In the entries that follow, the line with "1022x457 pixels." opens the range and the line with "Type in the" closes it; repeat that range exactly, both lines included.
INFORMATION SHOWN Block Start
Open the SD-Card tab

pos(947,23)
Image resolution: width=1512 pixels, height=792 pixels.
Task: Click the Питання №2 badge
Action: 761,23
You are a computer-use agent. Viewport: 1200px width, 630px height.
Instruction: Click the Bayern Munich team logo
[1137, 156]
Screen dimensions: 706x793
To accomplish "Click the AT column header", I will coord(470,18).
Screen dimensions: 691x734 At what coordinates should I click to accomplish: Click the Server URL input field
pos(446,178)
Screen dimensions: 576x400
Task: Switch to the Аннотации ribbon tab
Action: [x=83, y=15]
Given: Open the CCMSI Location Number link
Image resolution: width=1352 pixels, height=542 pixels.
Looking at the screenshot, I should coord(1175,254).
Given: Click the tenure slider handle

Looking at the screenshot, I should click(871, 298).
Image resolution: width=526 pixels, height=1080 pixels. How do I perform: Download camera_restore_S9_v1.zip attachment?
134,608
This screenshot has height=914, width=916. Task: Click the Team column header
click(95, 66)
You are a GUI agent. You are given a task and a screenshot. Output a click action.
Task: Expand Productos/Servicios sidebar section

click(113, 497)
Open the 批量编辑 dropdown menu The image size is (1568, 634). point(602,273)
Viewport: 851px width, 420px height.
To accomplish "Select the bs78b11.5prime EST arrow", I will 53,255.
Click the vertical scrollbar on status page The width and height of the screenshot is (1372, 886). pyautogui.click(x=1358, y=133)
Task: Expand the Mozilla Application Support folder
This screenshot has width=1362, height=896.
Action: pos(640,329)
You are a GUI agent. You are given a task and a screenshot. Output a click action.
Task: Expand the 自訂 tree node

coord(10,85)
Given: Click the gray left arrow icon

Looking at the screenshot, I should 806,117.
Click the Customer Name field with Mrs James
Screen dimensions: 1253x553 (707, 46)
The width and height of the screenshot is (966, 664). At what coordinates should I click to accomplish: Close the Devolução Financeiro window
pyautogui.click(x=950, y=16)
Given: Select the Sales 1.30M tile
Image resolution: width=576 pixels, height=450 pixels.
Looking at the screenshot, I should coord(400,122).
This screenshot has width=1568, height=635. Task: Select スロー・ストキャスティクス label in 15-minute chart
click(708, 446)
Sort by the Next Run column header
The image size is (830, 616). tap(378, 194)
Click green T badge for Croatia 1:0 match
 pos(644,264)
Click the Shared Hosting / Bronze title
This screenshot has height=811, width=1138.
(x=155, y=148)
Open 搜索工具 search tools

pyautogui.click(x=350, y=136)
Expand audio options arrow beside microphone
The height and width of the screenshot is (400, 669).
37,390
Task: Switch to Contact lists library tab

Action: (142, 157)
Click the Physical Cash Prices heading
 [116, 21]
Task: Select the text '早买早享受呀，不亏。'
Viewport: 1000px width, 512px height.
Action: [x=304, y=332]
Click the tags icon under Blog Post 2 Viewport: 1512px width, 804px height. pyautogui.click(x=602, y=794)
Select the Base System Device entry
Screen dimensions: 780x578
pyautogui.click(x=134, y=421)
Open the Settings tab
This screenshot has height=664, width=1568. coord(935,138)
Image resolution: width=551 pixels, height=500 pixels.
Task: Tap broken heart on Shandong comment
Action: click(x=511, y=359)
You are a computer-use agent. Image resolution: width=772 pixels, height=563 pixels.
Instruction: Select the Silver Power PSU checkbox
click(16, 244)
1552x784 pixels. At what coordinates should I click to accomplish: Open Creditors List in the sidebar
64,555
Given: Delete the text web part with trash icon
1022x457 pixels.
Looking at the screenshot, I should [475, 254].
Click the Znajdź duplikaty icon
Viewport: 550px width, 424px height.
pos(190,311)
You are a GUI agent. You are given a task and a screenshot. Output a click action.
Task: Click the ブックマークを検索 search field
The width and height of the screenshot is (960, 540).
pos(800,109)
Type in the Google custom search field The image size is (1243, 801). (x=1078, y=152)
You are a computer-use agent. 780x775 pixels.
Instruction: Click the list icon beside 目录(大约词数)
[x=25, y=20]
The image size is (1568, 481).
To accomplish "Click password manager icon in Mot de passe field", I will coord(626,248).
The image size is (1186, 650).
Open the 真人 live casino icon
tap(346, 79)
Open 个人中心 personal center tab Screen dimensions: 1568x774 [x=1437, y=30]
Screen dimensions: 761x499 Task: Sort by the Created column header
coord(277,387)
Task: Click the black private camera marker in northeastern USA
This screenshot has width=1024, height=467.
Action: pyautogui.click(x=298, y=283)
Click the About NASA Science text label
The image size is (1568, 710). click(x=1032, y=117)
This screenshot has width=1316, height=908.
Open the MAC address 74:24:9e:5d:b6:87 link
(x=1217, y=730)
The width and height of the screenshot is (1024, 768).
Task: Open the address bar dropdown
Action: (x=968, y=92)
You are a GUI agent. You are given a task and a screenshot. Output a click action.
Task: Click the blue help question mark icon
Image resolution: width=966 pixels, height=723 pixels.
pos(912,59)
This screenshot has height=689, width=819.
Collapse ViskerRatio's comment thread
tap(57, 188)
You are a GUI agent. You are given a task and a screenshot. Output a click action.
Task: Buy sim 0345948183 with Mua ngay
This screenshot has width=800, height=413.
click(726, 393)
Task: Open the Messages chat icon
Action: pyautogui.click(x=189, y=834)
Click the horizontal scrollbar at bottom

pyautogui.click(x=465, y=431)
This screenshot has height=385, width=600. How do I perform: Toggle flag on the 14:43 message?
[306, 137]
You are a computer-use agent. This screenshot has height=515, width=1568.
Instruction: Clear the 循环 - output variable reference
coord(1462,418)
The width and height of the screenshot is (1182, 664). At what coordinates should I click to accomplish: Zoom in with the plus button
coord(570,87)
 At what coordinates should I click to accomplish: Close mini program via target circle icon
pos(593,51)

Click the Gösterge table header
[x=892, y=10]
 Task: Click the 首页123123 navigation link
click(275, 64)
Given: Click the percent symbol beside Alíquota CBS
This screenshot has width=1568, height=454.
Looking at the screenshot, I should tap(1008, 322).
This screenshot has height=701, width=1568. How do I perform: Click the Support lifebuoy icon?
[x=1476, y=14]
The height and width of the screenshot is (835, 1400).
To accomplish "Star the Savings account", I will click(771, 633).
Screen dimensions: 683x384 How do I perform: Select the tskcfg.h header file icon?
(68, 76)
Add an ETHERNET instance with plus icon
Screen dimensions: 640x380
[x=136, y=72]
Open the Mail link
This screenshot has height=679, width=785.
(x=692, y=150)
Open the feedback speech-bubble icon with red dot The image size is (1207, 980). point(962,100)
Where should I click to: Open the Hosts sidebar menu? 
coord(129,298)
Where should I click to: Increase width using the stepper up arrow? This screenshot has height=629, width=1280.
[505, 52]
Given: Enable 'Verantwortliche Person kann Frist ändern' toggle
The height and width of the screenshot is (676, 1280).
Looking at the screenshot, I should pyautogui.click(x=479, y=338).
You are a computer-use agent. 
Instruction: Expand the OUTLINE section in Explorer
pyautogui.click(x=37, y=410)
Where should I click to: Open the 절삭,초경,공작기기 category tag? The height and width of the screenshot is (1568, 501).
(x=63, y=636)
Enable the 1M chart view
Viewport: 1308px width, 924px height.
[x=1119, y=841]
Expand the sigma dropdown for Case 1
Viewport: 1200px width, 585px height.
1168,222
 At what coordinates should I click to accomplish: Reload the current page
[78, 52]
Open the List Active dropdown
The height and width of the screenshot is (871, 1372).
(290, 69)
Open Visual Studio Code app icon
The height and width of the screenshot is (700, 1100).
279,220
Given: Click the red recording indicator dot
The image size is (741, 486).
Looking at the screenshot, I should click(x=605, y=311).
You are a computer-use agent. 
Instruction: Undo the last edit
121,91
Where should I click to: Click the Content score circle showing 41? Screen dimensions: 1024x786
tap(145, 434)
INFORMATION SHOWN Block End
• [ANSWER TO THE PROBLEM]:
1022x457 pixels.
Looking at the screenshot, I should [475, 254].
Click the Znajdź duplikaty icon
Viewport: 550px width, 424px height.
pos(190,311)
You are a GUI agent. You are given a task and a screenshot. Output a click action.
Task: Click the ブックマークを検索 search field
The width and height of the screenshot is (960, 540).
pos(800,109)
Type in the Google custom search field The image size is (1243, 801). (x=1078, y=152)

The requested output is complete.